Find the first and second derivatives of the function y=4x/ square root (X+1)
Thanks!
Hello,
$\displaystyle f(x)=\frac{4x}{\sqrt{x+1}}=4x \cdot (x+1)^{-1/2}$ (remember that sqrt(x)=x^(1/2))
Note that the constant is not important, because $\displaystyle [af(x)]'=af'(x)$ for any constant.
Apply product rule :
$\displaystyle f'(x)=4 (x+1)^{-1/2}+4x \cdot \tfrac{-1}{2} \cdot (x+1)^{-1/2-1}$$\displaystyle =4(x+1)^{-1/2}-2x (x+1)^{-3/2}=2(x+1)^{-3/2} \big[2(x+1)-x\big]$
$\displaystyle f'(x)=2(x+1)^{-3/2} \big[x+2\big]$
Apply product rule again to get $\displaystyle f''(x)$
You will have to use the quotient rule for this question.
The quotient rule is $\displaystyle \frac{d}{dx} \frac{f(x)}{g(x)} = \frac{g(x)f'(x) - f(x)g'(x)}{(g(x))^2}$.

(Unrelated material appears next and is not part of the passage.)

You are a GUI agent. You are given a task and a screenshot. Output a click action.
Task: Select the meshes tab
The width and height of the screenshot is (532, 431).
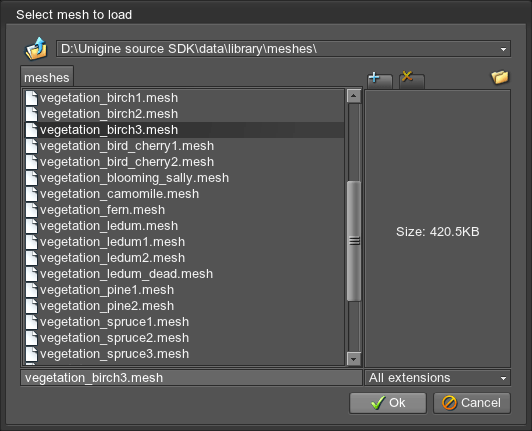[47, 77]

We have: $\displaystyle y = \frac{4x}{\sqrt{x+1}}$
Therefore, $\displaystyle y' = \frac{\sqrt{x+1} \cdot 4 - 4x \cdot (1/2)(x+1)^{-1/2}}{x + 1} = \frac{4(x + 1) - 2x}{(x + 1)^{3/2}} = \frac{2x + 4}{(x + 1)^{3/2}}$.
This is the first derivative.
To obtain the second derivative, you must use the quotient rule to determine the derivative of the first derivative.